The school employee received a visit from a furious Thandiwe that Saturday, after her son was arrested. She swore at her, saying the complainant was her daughter-in-law and that she was married to her son.

In her heads of argument, state prosecutor Adv Maria Marshall explained that according to customary law, the practice of ukuthwala was an irregular method for commencing negotiations between families of the intended bride and groom directed at the conclusion of a customary marriage but that it was not a means of marriage in itself.

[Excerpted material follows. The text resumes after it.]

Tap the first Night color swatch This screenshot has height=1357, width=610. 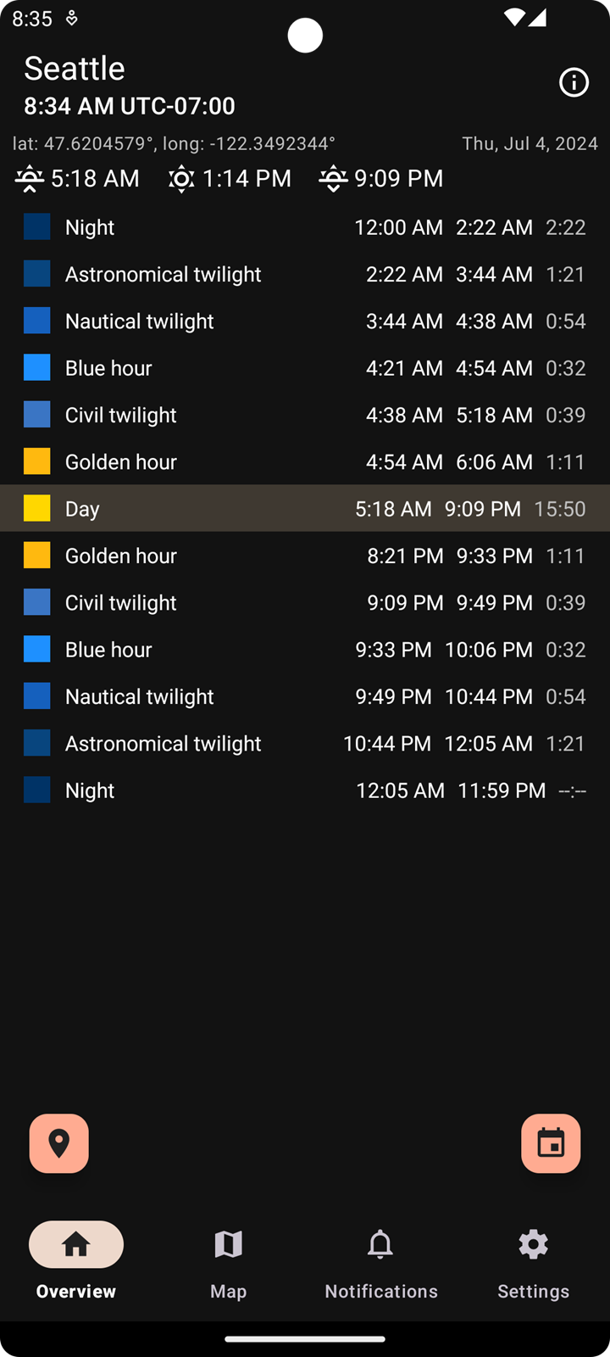37,227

So, what exactly is ukuthwala?

According to Marshall’s heads of argument, the core elements of the traditional conception of ukuthwala included that:

  • Both parties must be of marriageable age (usually determined with reference to sexual maturity rather than purely age);
  • Both parties must consent to the ukuthwala (though the woman’s consent may be obtained after ‘abduction’, it is usually obtained in advance as part of a pact between willing lovers, and the woman’s protestations will be dramatised as a sign of modesty);
  • The mock abduction occurs at dusk;
  • The woman must be placed in the safe custody of the women in the man’s homestead;
  • Sex is strictly prohibited;
  • The man’s family must send an envoy to the woman’s family to advise them of the ukuthwala and to open lobola negotiations.

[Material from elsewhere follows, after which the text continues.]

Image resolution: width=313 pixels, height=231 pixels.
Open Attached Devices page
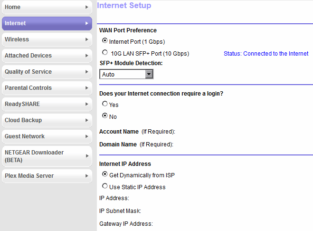coord(43,56)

“On the other hand there is the aberration of the traditional conception, which permits rape and abduction,” argued Marshall.

“Where young girls are often forced into unions with their abductors, sometimes with the complicity of their families, who are paid 'lobola' upfront. These girls are abducted, raped and beaten in an effort to bring them into submission as wives,” said Marshall.

“This practice is a severe and impermissible violation of women’s and children’s basic rights to dignity, equality, life, freedom and security of the person, and freedom from slavery,” she said.

Pillay said that though the accused maintained that they were not guilty, their evasiveness during cross-examination showed that they knew what they were doing was wrong and displayed a lack of remorse.

Gudwana was sentenced to 25 years in jail for human trafficking, 25 years for rape, three years for kidnapping, and another two for assault with intent to cause grievous bodily harm. The sentences will run concurrently, meaning Gudwana may only serve 25 years' direct imprisonment.

Bangi was sentenced to 12 years' direct imprisonment for human trafficking.

Thandiwe received a 10-year sentence for human trafficking and kidnapping.

All the accused are expected to appeal against their sentences.